Samsung Electronics’ first curved OLED TV hit the shelves on Thursday, heating up the race to take the lion’s share of the world’s fledgling premium TV market.
At a showcase event of the 55-inch curved OLED TV at its headquarters, the world’s tech leader pledged it to provide future-oriented products and services and begin a “Zero Pixel Defect” initiative in pursuit of defect-free screens for its OLED TV models.
“There are now two kinds of TVs: Samsung TVs that evolve over time and non-Samsung TVs that do not,” said Kim Hyun-suk, an executive vice president of Samsung Electronics.
As Samsung released the latest curved screen OLED model, it said it had completed the “Future Proof” lineup, including the Premium Smart TV and the UHD TV, all released this year, which could be upgraded to maintain the latest hardware and software with the help of an evolution kit.
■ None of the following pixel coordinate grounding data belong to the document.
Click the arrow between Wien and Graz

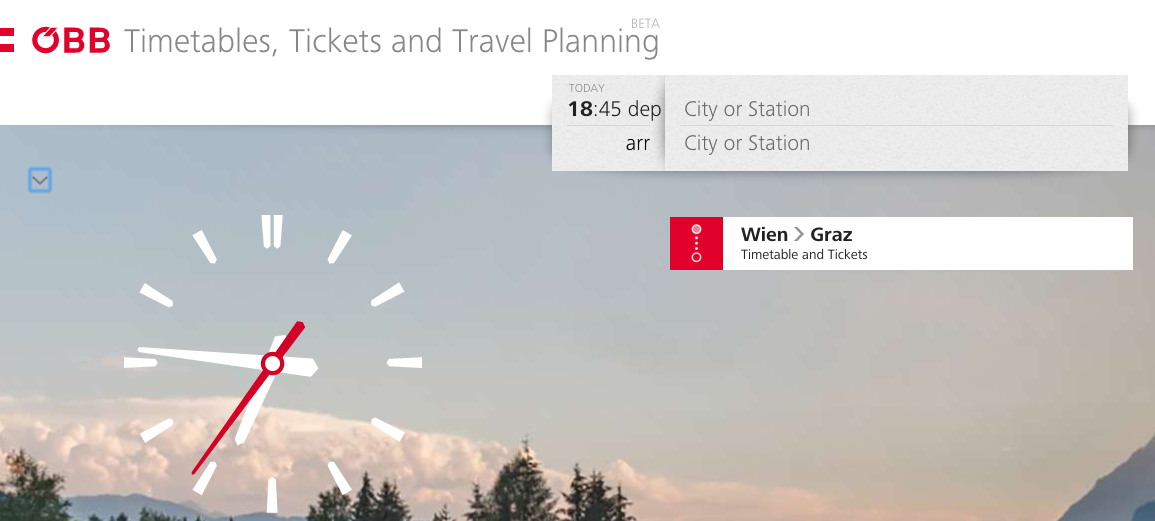tap(799, 235)
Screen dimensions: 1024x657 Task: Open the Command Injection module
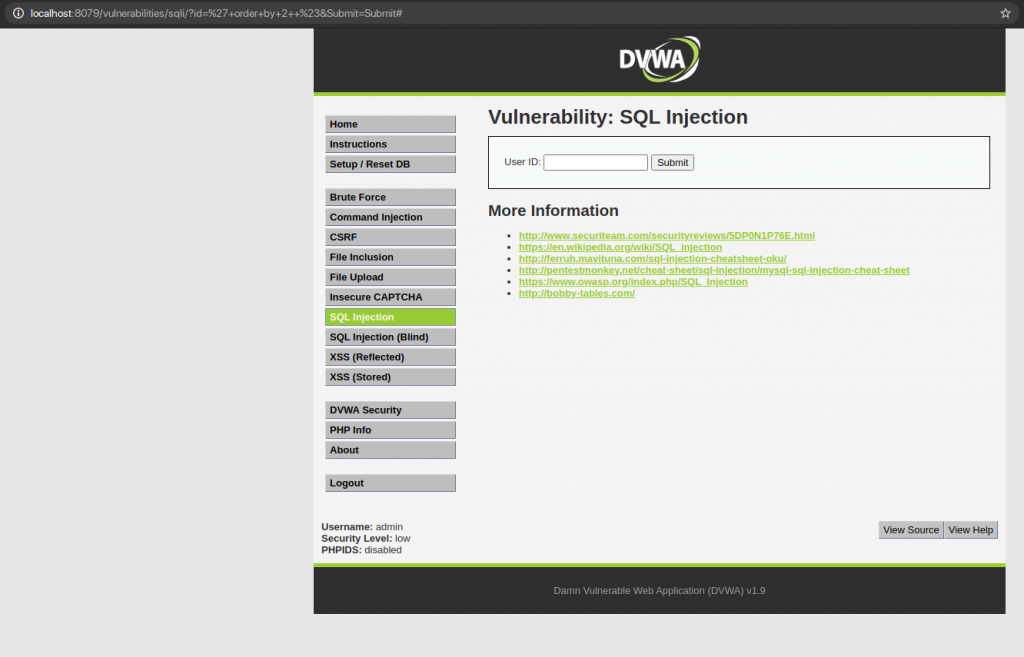coord(390,216)
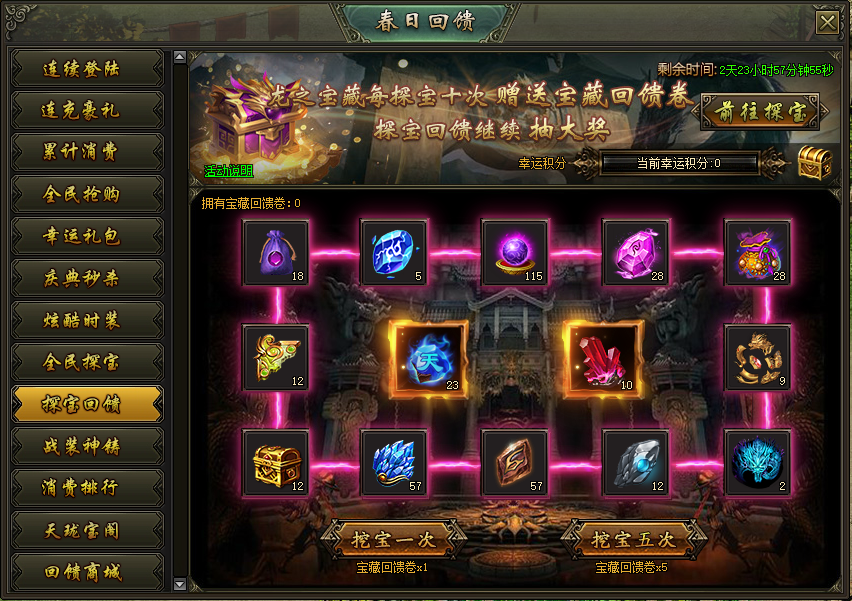Click the golden dragon ornament reward

pos(758,358)
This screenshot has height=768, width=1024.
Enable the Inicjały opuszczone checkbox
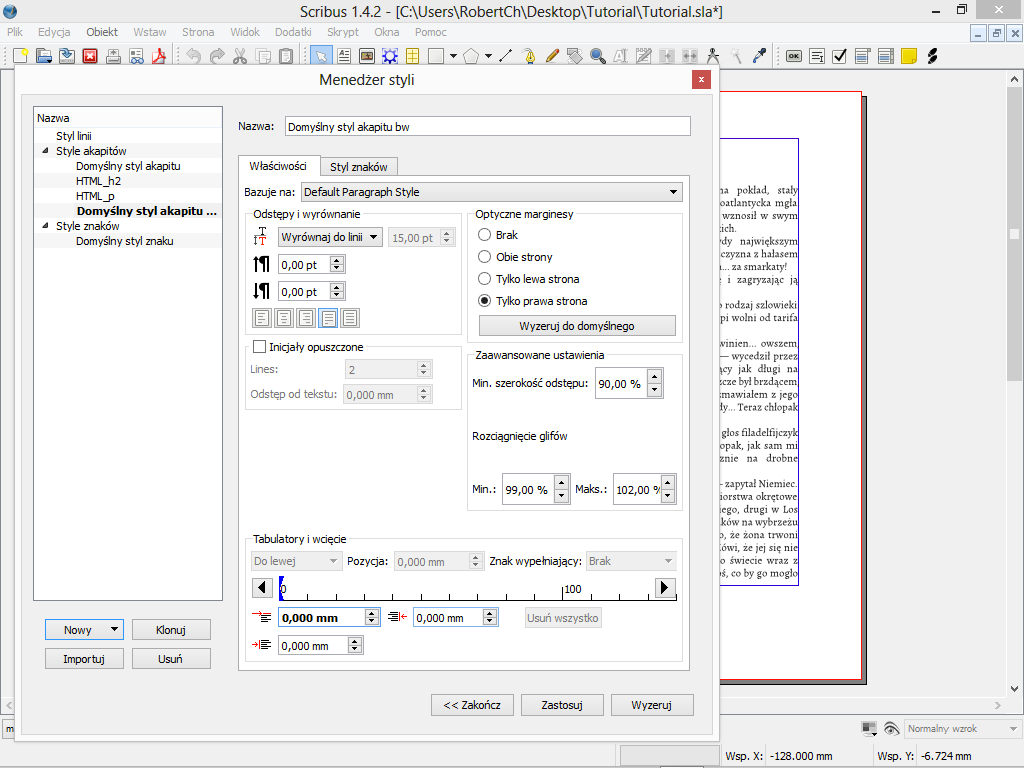tap(260, 347)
“The curved OLED TV with a spotless high-definition screen will provide users timeless quality and functions,” said the executive vice president.
“Samsung will achieve the zero-defect initiative in order to maximize the high-definition images, the biggest advantage of the OLED TV.”
He also added Samsung would replace the customer’s product if even one defective or dead pixel was found.
With a “Smart DualView” function, users wearing digital glasses equipped with earphones can watch two TV channels at the same time.
The curved screen has gotten rid of the problem of screen-edge visual distortion and loss of detail.
The TV set is also compatible with an evolution kit, which contains the latest software and hardware and allows users to upgrade their smart TV.
The tech giant also released Ultra 55- and 65-inch HD TV (F9000) with 2160x3840 resolution on the same day.
The release of the OLED TV and UHD TV came weeks after that of its longtime competitor LG, which began accepting preorders for its 55-inch Curved OLED TV (EA9800), priced the same as Samsung’s, in Korea from late April and started delivering the products on June 10.
“The OLED TV market is still a fledgling market, so the sales are far below those of the LED and LCD TVs,” said an LG official, adding that he could not reveal the sales record according to the company’s regulations.
Samsung also declined to reveal the expected number of sales for its newest TV models, saying the firm was currently trying to increase the demand for the premium TVs.
The world’s largest electronics giant did not publicize the weight and thickness of the curved-screen TV at the showcase either.
Samsung’s curved OLED TV, however, is reportedly thicker and weighs more than that of LG.
“If the OLED TV is too thin, the system could be affected by the heat of the TV,” said an executive of Samsung.